Shaping the future of smartphones

Queen’s University is now the home of a revolutionary innovation in smartphone technology.

Researchers have created the MorePhone, a curling smartphone that changes shape when the user receives calls, text messages and other updates.

Roel Vertegaal, director of the Human Media Lab (HML), told the Journal via email that the phone includes shape memory, something never before seen in phone technology.

“The phone uses a Plastic Logic [a British firm] flexible electrophoretic display with a substrate that has shape memory alloys in them. As a voltage gets placed on the alloys, they contract, curling the body of the flexible smartphone,” he said.

An electrophoretic display can be understood as a kind of electronic paper. Devices such as the Amazon Kindle and the Sony e-reader use similar technology. Shape memory alloy can essentially “remember” its original shape. It’s this that allows the phone to change its form and then return back to its original appearance.

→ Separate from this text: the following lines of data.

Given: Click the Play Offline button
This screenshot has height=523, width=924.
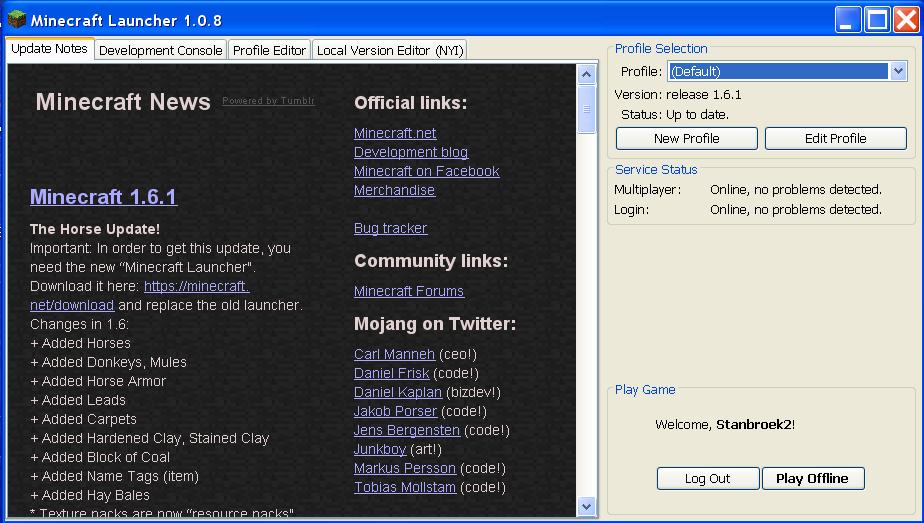Looking at the screenshot, I should point(812,478).
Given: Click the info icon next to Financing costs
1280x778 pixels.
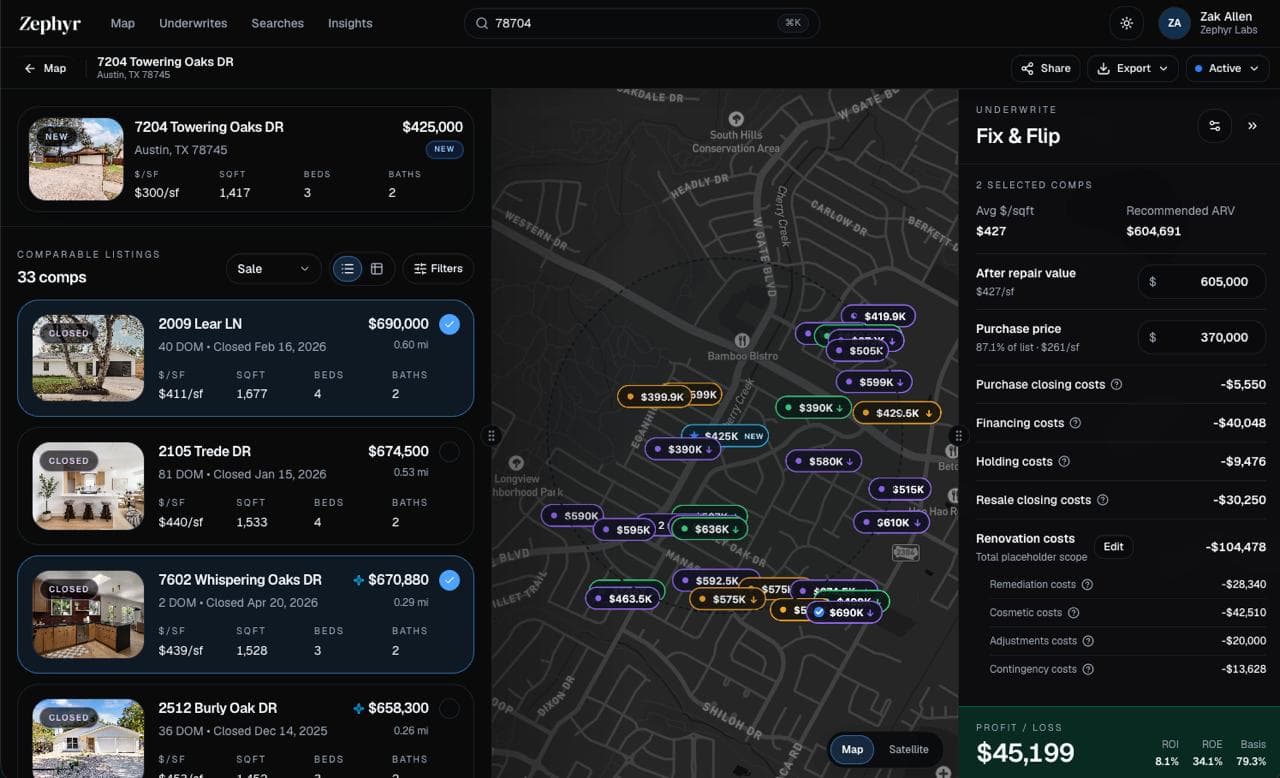Looking at the screenshot, I should point(1075,423).
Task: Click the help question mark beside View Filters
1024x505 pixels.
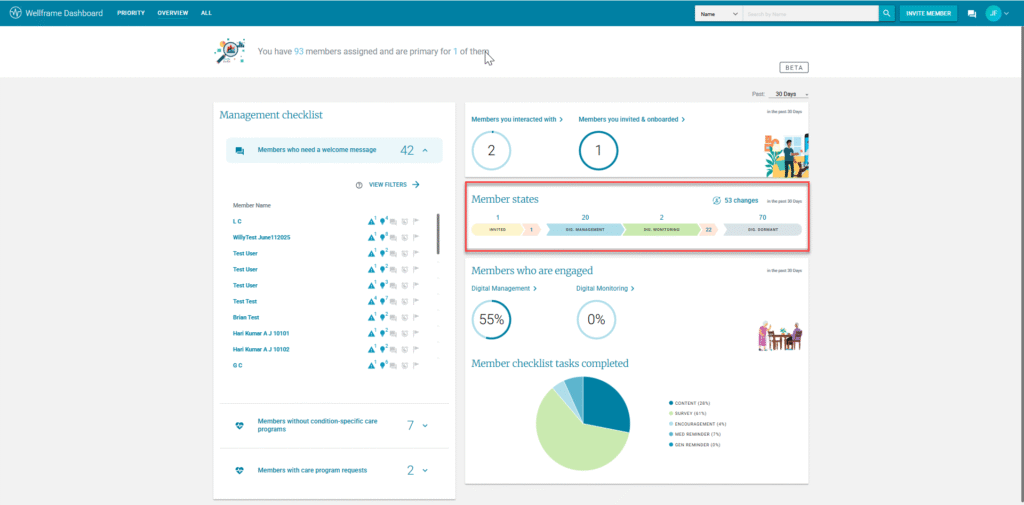Action: [359, 185]
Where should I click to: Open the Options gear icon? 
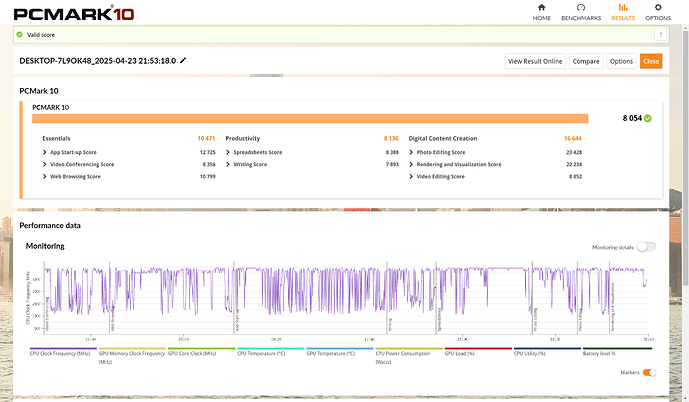(657, 9)
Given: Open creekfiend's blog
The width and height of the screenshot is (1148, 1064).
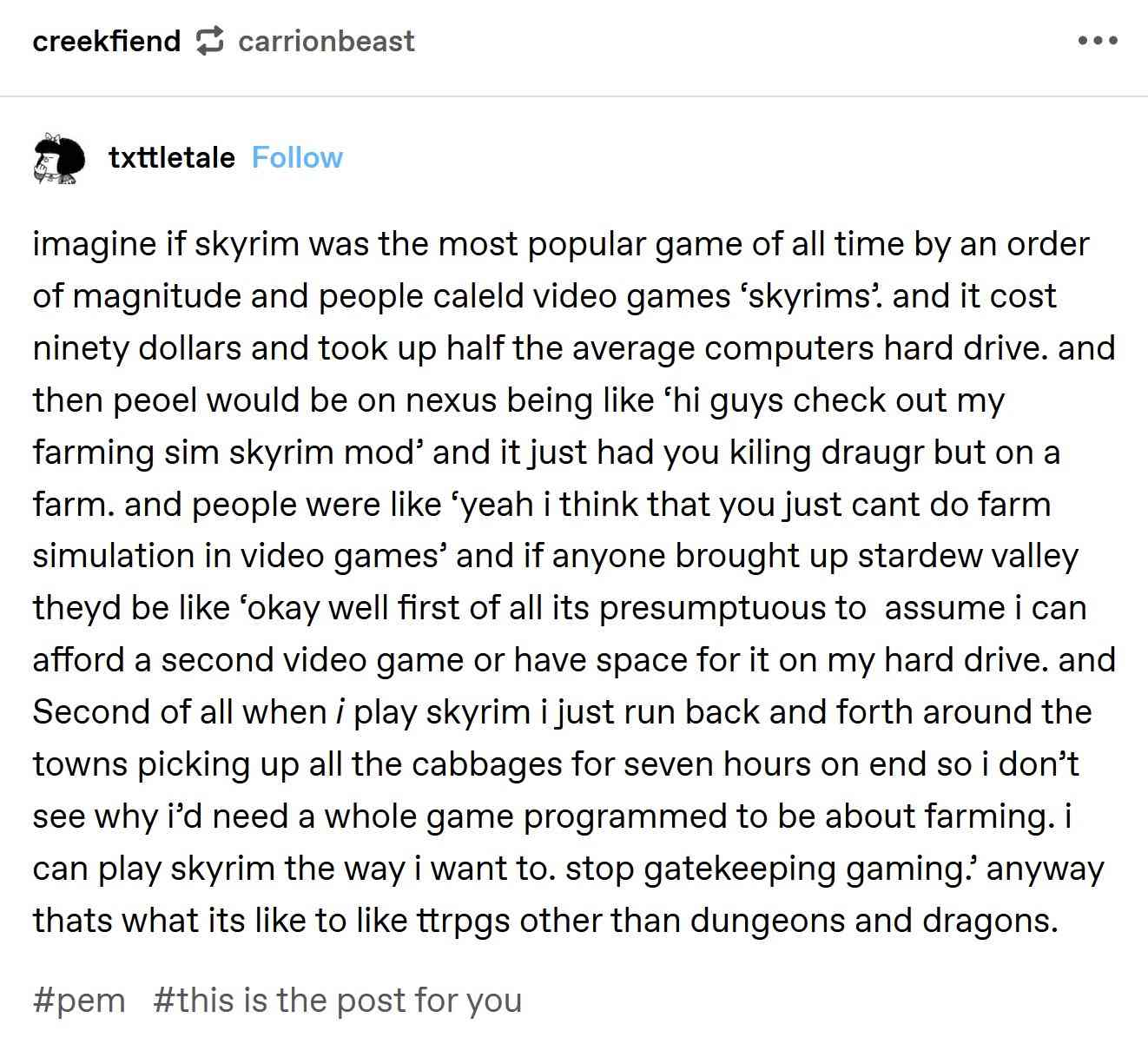Looking at the screenshot, I should pos(106,41).
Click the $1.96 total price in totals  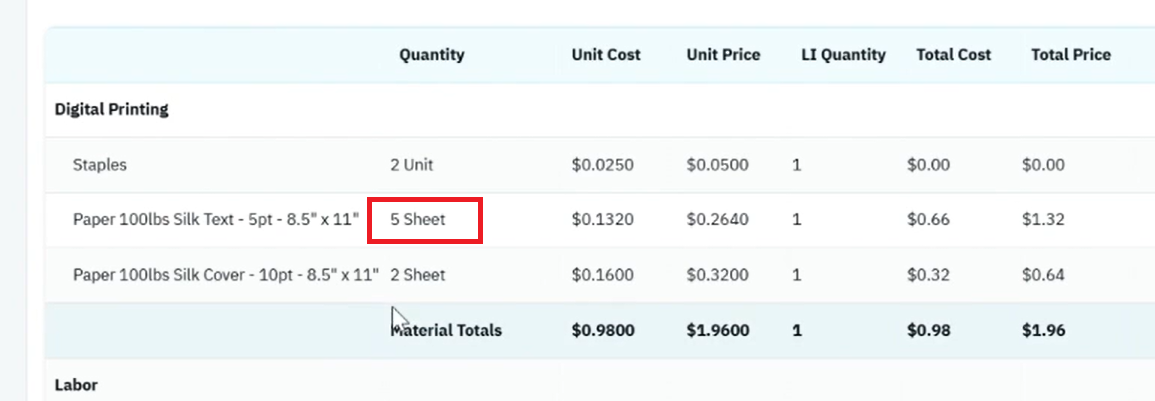coord(1043,330)
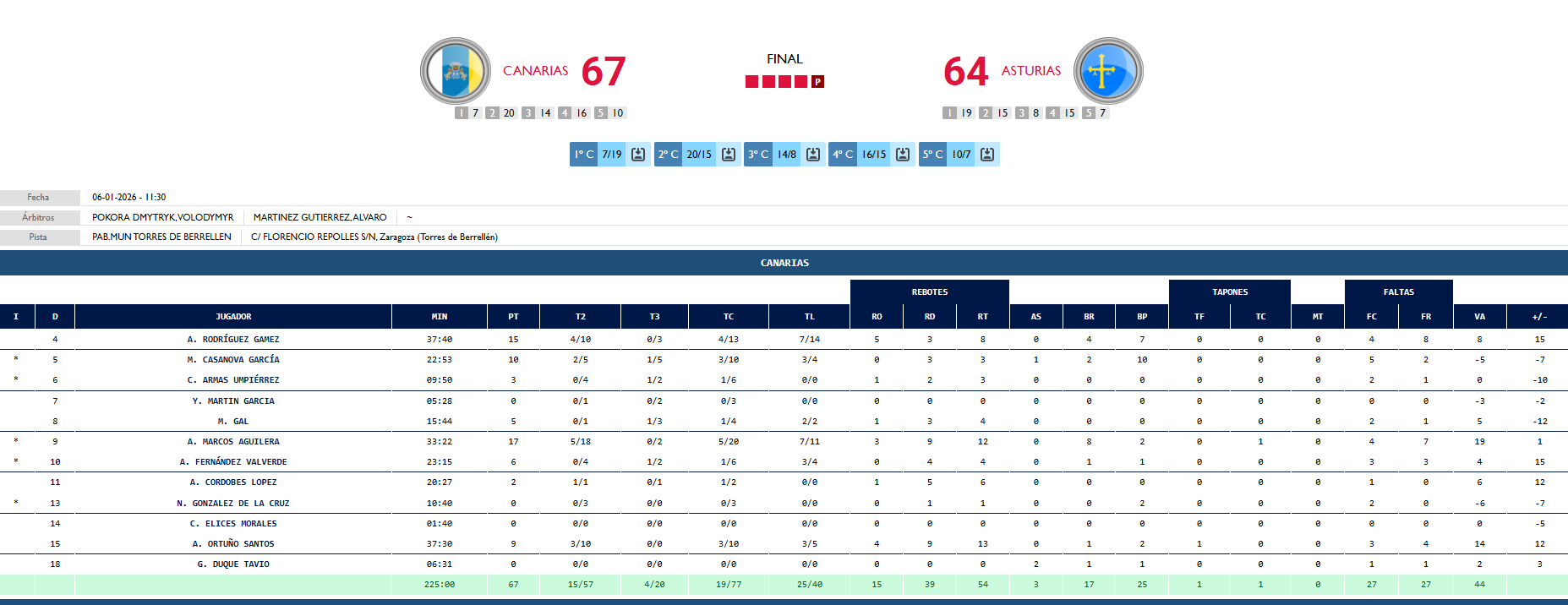
Task: Download the 5th quarter report
Action: [x=987, y=155]
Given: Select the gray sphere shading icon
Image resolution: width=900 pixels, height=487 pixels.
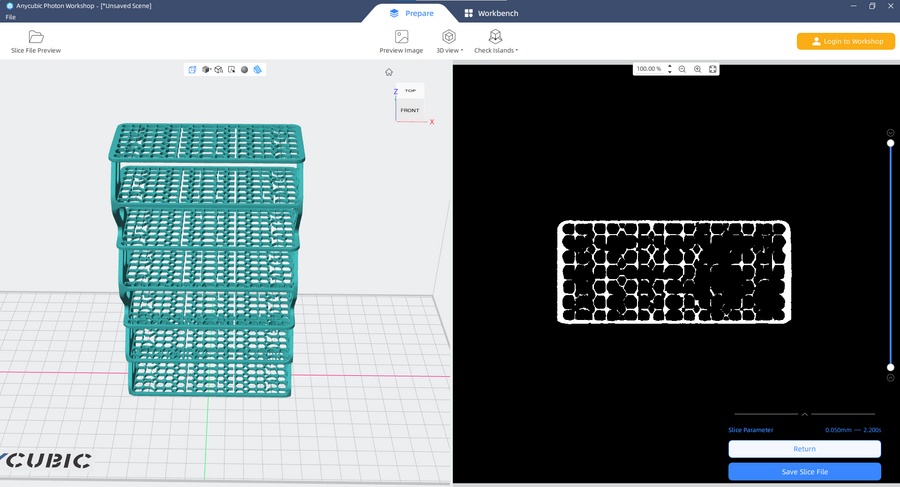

The user sees the phone changing shape, alerting them whenever they receive an update. According to Vertegaal, the average smartphone user typically won’t notice if someone is contacting them unless they’re holding their phone.

“After smartphones go flexible, this will provide a new means for users to notify each other. This provides an alternative solution for visual notification in silent mode,” Vertegaal said.

Vertegaal said he believes that this technology could eventually evolve to the point where a user will be able to feel the physical change of the phone in their pocket, alerting them. He said that users tend to prefer a visual notification, as they often want immediate notice that they are being contacted.

Along with the rest of the team, which included Queen’s researchers António Gomes and Andrea Nesbitt, Vertegaal helped develop the very first flexible smartphone two years ago with the intention for it to go beyond hand-held usage. Leading up to the MorePhone, they created PaperTab, a flexible tablet PC, as well as the TeleHuman, a holographic videoconferencing system.

“We look into the future of interactive devices, designing solutions for users 10 to 15 years from now. We subsequently engineer the systems and perform user studies to verify their usability,” Vertegaal said.

Vertegaal said he conducts these studies by asking a group of approximately 15 people to use the devices. They then measure the devices’ performance during these trials.

In order to fund research, the team received federal grants that were administered by Queen’s. Their laboratory, meanwhile, was funded specifically by the University. Vertegaal said the University’s contribution was “substantial.”

Looking towards the future of this technology, Vertegaal said he believes it will be used by developers.

“It creates an [idea] in the minds of future developers, who will, when the time is ready, adopt it,” he said. “So far the HML has a great track record in terms of influencing the smartphone world.”

“Samsung has already announced a flexible smartphone platform called Youm. They are most likely to adopt this.”